Spreading your wings

Wetherspoon’s are clever pub operators, and, although they make the occasional mistake, weigh up the potential of their pubs very carefully in advance. But pretty much all of their pubs essentially derive their trade from people who are already in the vicinity – no Wetherspoon’s pub is a destination pub.

In Exeter, though, there’s a Wetherspoon’s pub called the Imperial which I assume occupies a former hotel. But there’s a distinctive difference – it’s about three quarters of a mile from the city centre (although nearer to the University) and has a large car park. Therefore that pub, unlike the vast majority of other Wetherspoon’s, can be a destination venue. On my visit it seemed to be thriving and the car park was full.

Over New Year, I took my elderly parents out for a pub meal. Wetherspoon’s have an extensive, good-value menu, but, in the absence of a car park or convenient nearby parking, they couldn’t be considered.

I’ve suggested this in the past, and it has come to nothing, but there must be scope for Wetherspoon’s to expand their estate by taking over failing suburban pubs that are often situated at public transport interchanges and alongside a parade of shops. Such pubs surely aren’t beyond redemption and, while they may draw a substantial car-borne trade, aren’t primarily dependent on it. A thriving Wetherspoon’s could revitalise many suburban centres, and they might be surprised how far people would travel for their food offer.

Maybe they’re anticipating an eventual cut in the drink-drive limit, but Wetherspoon’s seem to shy away from any site that has a car park.


  1. Wetherspoons are often destination pubs for the works night out crowd. The cheap drinks make rounds less onerous for large groups. Most of these types of night out seem to involve meeting up in a Wetherspoons. Or maybe its just the jobs I've had.

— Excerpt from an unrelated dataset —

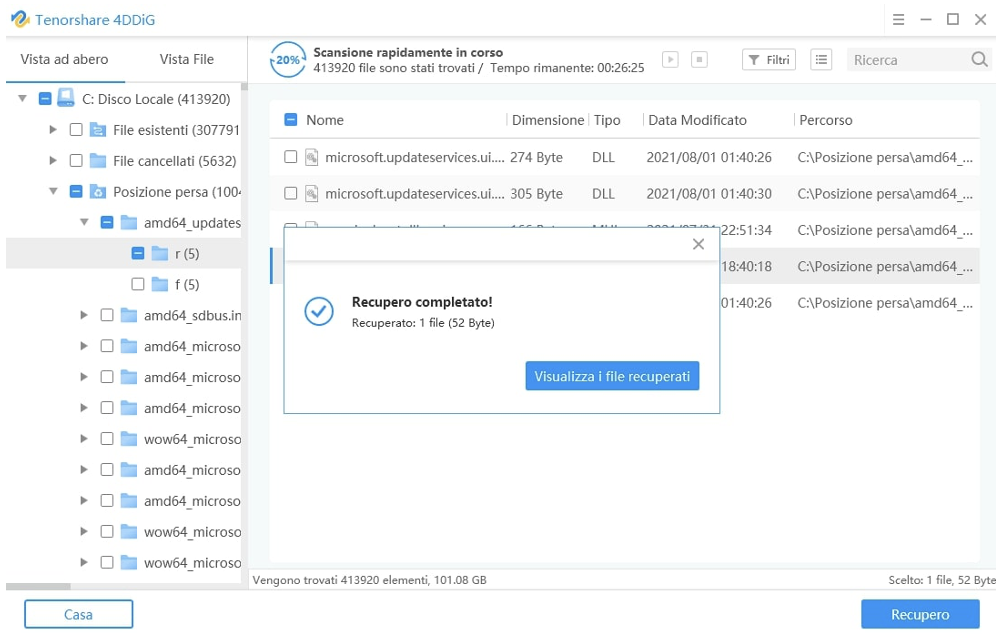
Task: Click Visualizza i file recuperati
Action: pos(612,375)
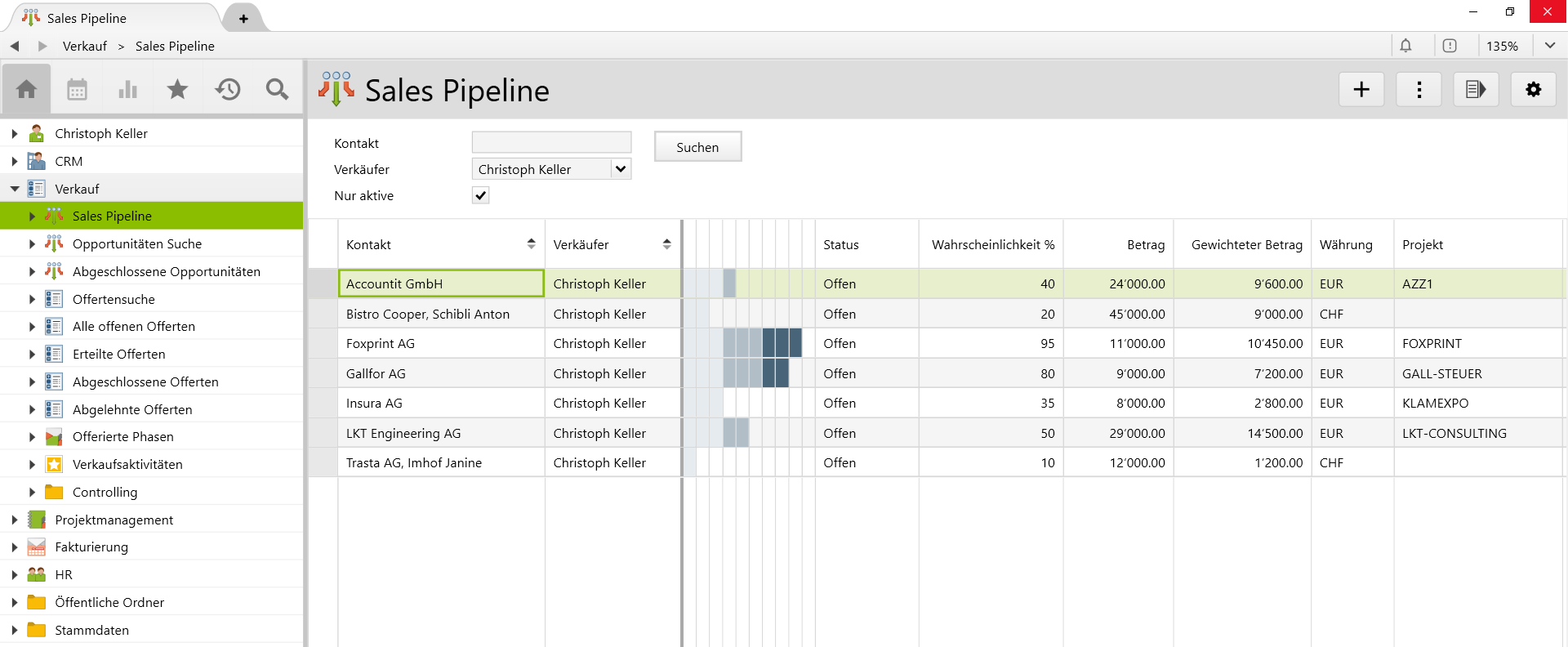Collapse the Verkauf tree node
Viewport: 1568px width, 647px height.
(15, 189)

    As for Wetherspoons policy for new openings. They seem to convert buildings for use as a pub rather than buy existing pubs, and open larger establishments than a traditional cosy local. I expect this works out cost efficient and/or allows for a pile it high, sell it cheap model, adopting a lower cost supply chain.

    Either way it works. They are opening pubs whilst others are closing. I'd love to hear what you think of the 99p pint offer. Bland beer sold irresponsibly or an effective tool to convert smooth drinkers to cask and take on Tesco?

  2. Yes, people often will choose to meet up in a Spoons as they are usually prominently situated in town centres.

    But few would make an effort to make a specific visit to a Wetherspoons some way away, if there was one nearer, so in that sense they aren't destination pubs.

    I said in the blog posting that I thought they were very canny pub operators even if their pubs are not really to my taste.